33. En quatrième et dernier lieu, il résulte de l’instruction, et notamment des
déclaration faites à l’audience par l’administration, que l’interdiction de tout rassemblement ou
réunion dans les établissements de culte, à la seule exception des cérémonies funéraires
regroupant moins de vingt personnes, a été essentiellement motivée par la volonté de limiter,
durant une première phase du « déconfinement », les activités présentant, en elles-mêmes, un
risque plus élevé de contamination et qu’elle ne l’a, en revanche, été ni par une éventuelle
difficulté à élaborer des règles de sécurité adaptées aux activités en cause - certaines institutions
religieuses ayant présenté des propositions en la matière depuis plusieurs semaines – ni par le
risque que les responsables des établissements de culte ne puissent en faire assurer le respect ou
que les autorités de l’Etat ne puissent exercer un contrôle effectif en la matière, ni encore par
l’insuffisante disponibilité, durant cette première phase, du dispositif de traitement des chaînes
de contamination.

34. Dans ces conditions, les requérants sont fondés à soutenir, sans qu’il soit
besoin de se prononcer sur leurs autres moyens, que l’interdiction générale et absolue imposée
par le III de l’article 10 du décret contesté, de tout rassemblement ou réunion dans les
établissements de culte, sous la seule réserve des cérémonies funéraires pour lesquels la présence
de vingt personnes est admise, présente, en l’état de l’instruction, alors que des mesures
d’encadrement moins strictes sont possibles, notamment au regard de la tolérance des
rassemblements de moins de 10 personnes dans les lieux publics, un caractère disproportionné au
regard de l’objectif de préservation de la santé publique et constitue ainsi, eu égard au caractère
essentiel de cette composante de la liberté de culte, une atteinte grave et manifestement illégale à
cette dernière.

35. Il résulte de l’instruction, et notamment des déclarations faites à l’audience
par le représentant du ministre de l’intérieur que des mesures complémentaires pourraient
s’avérer nécessaires si les dispositions contestées étaient suspendues, aux fins d’adapter les
règles générales prévues par le décret, notamment en son article 1er et en son annexe I, aux
particularités des activités religieuses.

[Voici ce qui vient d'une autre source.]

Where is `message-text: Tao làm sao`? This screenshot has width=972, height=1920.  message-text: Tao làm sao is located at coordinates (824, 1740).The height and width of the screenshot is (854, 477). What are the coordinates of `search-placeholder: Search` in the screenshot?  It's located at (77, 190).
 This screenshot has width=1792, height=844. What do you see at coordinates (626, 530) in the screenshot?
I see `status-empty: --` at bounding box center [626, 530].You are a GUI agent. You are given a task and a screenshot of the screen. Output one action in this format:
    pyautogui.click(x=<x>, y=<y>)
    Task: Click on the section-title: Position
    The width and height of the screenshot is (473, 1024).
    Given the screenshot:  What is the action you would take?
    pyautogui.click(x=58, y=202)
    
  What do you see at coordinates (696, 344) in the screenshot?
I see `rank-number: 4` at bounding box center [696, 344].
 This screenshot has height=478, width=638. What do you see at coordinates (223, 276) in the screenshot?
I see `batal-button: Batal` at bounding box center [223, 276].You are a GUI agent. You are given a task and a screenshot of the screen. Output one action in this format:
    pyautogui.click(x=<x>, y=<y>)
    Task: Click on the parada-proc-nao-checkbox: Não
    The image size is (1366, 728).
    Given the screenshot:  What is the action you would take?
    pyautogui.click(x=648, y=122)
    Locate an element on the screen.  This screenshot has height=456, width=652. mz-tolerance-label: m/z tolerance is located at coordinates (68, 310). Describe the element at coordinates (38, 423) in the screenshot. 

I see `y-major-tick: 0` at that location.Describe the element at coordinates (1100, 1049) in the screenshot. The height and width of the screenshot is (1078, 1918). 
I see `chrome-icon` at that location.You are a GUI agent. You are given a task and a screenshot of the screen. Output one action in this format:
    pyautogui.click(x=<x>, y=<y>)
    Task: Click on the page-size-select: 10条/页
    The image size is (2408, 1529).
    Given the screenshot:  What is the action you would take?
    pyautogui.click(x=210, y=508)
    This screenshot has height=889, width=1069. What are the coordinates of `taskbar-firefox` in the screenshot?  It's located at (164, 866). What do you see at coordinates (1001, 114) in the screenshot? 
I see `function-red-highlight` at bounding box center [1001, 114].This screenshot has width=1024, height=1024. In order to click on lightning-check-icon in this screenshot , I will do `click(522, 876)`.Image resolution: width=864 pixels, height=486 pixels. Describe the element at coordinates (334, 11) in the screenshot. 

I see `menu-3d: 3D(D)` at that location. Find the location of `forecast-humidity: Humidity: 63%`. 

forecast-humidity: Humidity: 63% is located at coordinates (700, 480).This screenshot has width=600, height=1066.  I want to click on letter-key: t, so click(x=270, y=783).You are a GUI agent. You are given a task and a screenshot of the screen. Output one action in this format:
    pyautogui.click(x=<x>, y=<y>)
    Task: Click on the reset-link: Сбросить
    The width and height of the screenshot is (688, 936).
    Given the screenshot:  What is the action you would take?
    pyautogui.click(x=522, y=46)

36. Par suite, les requérants sont recevables, en l’absence d’alternative pour
sauvegarder la liberté de culte, et fondés à demander à ce qu’il soit enjoint au Premier ministre
de modifier, en application de l’article L. 3131-15 du code de la santé publique, les dispositions
du III de l’article 10 du décret n° 2020-548 du 11 mai 2020, en prenant les mesures strictement
proportionnées aux risques sanitaires encourus et appropriées aux circonstances de temps et de
lieu applicables en ce début de « déconfinement », pour encadrer les rassemblements et réunions
dans les établissements de culte. Eu égard à la concertation requise avec les représentants des
principaux cultes, il y a lieu de fixer, dans les circonstances de l’espèce, un délai de huit jours à
compter de la notification de la présente ordonnance.